EDIT: OK maybe i don’t need to retool a ton … more I think of it it’s just a handful or resources that have to get moved to their own composite resource so meta can be compiled separately. I think in my mind I’m just a fan of “one script to rule them all” as a result of my OSD days.

What about “local injection?”

Main configuration references a custom resource, and specifies new LCM config. This isn’t the meta per se. On the node, custom resource takes the desired new LCM config and spits out a local meta-MOF, dropping it in the appropriate folder for the LCM to pick it up. LCM picks it up on its next meta check.

It’s basically how you do bare metal injection, by dropping the meta.mof into the magic location.

My problem with that is that because the resource will scan/correct itself at a much more aggressive interval than my mof generation (30 minutes vs. a week), I leave large windows of time where the provided mof was encrypted with a thumbprint that no longer matches the LCM. In the “old method” both configurations are updated and pushed at once so this never became an issue (the LCM seems to always apply the meta.mof before the mof if it finds both have changed, so the worst I’ve had to deal with was a node checking the UNC path every x minutes to make sure it’s provided the updated public key for the next build cycle … which generated no errors).

I like using local injection during an initial VM deployment … it’s an elegant way to “kick things off” … but once things are going I’m not sure I’m a fan.

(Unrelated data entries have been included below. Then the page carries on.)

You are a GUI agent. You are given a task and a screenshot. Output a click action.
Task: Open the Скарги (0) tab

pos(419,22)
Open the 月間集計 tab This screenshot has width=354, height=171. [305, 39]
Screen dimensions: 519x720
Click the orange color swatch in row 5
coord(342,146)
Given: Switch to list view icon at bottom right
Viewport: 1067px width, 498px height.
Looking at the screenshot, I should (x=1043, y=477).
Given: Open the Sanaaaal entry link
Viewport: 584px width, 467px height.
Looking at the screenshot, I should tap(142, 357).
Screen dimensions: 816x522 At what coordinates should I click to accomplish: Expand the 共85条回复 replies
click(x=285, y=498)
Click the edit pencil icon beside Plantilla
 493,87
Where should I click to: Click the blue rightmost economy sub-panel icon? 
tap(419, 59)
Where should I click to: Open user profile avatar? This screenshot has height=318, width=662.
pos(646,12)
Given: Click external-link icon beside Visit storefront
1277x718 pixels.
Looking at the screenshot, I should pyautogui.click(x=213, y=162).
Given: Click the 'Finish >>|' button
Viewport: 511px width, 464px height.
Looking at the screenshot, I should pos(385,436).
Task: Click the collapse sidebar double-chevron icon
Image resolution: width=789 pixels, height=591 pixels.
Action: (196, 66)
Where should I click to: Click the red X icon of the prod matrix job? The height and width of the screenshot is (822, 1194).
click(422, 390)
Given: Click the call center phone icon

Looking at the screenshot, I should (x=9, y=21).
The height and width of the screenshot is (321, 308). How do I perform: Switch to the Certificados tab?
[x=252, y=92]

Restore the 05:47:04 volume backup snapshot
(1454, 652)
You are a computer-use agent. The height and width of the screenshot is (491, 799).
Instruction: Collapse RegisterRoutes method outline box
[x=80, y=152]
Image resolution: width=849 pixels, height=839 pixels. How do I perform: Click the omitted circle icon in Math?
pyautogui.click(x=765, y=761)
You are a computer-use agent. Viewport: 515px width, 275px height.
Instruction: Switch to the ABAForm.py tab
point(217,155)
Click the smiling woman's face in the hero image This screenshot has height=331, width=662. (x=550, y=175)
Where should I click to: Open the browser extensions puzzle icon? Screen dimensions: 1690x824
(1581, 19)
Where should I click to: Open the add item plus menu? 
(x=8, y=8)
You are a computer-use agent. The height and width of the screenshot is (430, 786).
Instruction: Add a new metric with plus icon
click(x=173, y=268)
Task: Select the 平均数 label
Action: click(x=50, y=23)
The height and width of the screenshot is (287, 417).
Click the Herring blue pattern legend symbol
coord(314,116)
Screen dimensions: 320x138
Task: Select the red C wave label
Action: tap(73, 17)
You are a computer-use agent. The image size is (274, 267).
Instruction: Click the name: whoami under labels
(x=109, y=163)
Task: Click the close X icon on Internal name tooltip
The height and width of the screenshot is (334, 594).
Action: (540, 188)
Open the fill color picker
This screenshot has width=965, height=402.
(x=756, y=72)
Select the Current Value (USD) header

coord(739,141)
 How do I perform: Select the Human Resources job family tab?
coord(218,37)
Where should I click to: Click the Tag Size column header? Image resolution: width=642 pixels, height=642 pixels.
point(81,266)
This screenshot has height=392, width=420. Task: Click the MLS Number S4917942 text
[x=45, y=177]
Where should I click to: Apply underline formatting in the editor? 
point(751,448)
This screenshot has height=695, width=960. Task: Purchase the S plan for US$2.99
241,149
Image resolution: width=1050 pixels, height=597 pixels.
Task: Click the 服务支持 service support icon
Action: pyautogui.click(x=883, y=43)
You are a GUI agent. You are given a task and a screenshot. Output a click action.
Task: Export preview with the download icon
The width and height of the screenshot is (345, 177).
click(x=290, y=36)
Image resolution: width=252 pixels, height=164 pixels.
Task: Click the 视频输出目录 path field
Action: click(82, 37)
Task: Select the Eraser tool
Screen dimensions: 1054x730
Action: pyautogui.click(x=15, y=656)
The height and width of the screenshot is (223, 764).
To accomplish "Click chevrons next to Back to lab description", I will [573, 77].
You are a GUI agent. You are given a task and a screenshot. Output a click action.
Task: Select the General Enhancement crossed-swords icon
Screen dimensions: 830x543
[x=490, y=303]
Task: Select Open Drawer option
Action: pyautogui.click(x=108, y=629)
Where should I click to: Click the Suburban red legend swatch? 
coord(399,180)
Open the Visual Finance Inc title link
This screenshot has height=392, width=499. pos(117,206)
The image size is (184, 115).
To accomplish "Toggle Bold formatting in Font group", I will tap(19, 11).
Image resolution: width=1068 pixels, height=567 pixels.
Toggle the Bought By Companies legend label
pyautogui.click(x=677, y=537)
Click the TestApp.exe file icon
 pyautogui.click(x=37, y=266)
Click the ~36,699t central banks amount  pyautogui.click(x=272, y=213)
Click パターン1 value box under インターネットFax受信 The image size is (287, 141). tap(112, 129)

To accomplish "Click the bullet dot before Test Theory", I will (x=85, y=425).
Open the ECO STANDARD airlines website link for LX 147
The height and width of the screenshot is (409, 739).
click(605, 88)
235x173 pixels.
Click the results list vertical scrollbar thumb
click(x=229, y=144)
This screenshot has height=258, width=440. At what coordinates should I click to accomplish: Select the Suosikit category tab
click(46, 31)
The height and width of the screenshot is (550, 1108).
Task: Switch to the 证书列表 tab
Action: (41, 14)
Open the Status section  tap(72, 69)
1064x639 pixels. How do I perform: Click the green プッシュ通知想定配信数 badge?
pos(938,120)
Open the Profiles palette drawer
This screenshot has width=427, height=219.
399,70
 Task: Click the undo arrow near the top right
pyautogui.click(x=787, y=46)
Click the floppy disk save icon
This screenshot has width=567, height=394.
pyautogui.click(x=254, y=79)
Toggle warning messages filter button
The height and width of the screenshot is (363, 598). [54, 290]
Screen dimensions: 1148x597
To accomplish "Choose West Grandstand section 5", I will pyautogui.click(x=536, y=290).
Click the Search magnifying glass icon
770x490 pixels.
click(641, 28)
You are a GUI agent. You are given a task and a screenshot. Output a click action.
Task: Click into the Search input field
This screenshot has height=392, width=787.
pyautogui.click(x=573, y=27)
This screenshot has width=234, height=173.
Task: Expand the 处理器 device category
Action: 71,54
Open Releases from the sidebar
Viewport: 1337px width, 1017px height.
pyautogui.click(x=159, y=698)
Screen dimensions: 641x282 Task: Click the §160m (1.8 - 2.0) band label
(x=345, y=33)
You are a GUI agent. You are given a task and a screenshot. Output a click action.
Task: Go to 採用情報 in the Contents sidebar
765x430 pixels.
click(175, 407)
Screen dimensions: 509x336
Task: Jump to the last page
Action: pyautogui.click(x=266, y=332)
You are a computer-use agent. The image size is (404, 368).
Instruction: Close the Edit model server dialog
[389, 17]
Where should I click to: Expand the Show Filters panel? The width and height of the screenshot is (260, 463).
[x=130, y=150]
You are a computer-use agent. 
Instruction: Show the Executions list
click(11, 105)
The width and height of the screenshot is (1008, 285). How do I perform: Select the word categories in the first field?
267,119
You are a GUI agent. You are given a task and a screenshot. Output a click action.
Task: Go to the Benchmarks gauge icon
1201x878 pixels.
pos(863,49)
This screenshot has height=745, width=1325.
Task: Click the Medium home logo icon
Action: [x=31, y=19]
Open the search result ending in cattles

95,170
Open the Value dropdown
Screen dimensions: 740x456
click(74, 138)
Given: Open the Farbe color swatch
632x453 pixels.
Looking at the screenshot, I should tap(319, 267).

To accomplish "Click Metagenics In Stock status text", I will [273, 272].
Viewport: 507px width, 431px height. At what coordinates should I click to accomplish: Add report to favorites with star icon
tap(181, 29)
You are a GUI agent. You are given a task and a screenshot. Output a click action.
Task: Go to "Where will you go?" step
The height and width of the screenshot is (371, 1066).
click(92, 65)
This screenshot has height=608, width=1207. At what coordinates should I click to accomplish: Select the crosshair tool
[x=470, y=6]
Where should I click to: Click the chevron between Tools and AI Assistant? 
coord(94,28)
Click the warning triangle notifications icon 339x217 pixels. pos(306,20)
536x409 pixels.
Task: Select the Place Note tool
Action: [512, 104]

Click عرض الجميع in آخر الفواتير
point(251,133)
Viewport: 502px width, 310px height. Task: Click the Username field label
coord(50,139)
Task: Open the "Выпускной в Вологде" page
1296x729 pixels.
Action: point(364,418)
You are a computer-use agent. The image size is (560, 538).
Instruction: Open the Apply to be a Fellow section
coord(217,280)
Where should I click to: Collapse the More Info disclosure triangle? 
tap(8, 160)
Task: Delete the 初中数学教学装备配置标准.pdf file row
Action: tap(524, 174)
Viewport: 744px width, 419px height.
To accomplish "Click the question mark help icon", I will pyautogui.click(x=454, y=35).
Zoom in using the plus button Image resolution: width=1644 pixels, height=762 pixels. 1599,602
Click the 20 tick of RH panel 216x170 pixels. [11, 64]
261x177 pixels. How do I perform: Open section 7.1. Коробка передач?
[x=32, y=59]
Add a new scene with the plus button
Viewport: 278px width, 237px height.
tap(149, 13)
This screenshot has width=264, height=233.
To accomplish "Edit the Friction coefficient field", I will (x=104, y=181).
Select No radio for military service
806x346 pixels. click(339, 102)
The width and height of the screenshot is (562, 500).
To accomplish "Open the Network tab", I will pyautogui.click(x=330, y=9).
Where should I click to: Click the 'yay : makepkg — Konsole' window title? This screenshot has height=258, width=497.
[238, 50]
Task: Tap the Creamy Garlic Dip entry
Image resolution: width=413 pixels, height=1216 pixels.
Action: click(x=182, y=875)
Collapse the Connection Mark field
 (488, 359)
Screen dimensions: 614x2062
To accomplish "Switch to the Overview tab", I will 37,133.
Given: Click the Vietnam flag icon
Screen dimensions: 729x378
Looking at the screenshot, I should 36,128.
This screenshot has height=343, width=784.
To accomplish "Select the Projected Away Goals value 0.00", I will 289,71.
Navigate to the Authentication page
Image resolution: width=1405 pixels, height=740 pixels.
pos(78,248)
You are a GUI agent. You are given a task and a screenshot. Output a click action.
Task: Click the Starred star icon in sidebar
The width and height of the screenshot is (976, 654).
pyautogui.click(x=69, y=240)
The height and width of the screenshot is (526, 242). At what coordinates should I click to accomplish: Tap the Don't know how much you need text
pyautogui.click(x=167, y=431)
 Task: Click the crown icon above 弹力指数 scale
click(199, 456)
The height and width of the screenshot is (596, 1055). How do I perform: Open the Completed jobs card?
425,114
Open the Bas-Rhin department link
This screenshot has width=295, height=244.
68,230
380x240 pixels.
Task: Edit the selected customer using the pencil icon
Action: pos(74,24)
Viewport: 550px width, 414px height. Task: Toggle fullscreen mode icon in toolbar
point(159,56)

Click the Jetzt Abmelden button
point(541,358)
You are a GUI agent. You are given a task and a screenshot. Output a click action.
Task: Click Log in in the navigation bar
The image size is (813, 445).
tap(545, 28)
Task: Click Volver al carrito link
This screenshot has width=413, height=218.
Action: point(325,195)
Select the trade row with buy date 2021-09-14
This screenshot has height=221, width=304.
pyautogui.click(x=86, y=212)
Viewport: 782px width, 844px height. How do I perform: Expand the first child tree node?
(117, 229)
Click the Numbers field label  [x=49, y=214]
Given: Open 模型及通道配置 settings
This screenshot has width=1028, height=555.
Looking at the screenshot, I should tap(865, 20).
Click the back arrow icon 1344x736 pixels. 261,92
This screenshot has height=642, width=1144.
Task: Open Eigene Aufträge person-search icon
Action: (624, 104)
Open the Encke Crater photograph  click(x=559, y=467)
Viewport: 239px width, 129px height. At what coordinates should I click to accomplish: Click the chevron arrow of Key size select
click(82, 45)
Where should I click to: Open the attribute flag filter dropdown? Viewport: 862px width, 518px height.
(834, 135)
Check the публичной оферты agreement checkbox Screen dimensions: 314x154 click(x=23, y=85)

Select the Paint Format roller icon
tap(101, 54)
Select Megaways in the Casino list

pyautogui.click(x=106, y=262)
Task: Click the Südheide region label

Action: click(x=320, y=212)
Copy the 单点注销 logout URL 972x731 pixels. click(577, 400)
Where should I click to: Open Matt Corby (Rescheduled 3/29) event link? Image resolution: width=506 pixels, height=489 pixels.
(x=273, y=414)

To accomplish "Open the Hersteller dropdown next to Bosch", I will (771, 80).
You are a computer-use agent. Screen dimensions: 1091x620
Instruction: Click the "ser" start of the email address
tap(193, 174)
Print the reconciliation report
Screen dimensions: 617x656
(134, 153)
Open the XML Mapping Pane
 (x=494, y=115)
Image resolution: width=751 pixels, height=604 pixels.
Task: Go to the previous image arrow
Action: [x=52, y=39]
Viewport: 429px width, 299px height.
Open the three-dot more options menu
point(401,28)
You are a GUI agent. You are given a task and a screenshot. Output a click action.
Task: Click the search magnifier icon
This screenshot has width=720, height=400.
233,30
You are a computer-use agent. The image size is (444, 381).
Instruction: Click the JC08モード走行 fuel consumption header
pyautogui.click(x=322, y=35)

Hurry up and get MS to opensource the pull server … we could add certificate maintenance to it like puppet :wink:

EDIT: oh, in case your bored (yeah right) and you want to see my simple little v4 module to keep certs updated: cLCMCertManager Github

Pretty straight forward stuff, just accepts a a few filters to help isolate the “best cert” and does a thumbprint compare to the current LCM to see if it needs to update anything … if so … copy time.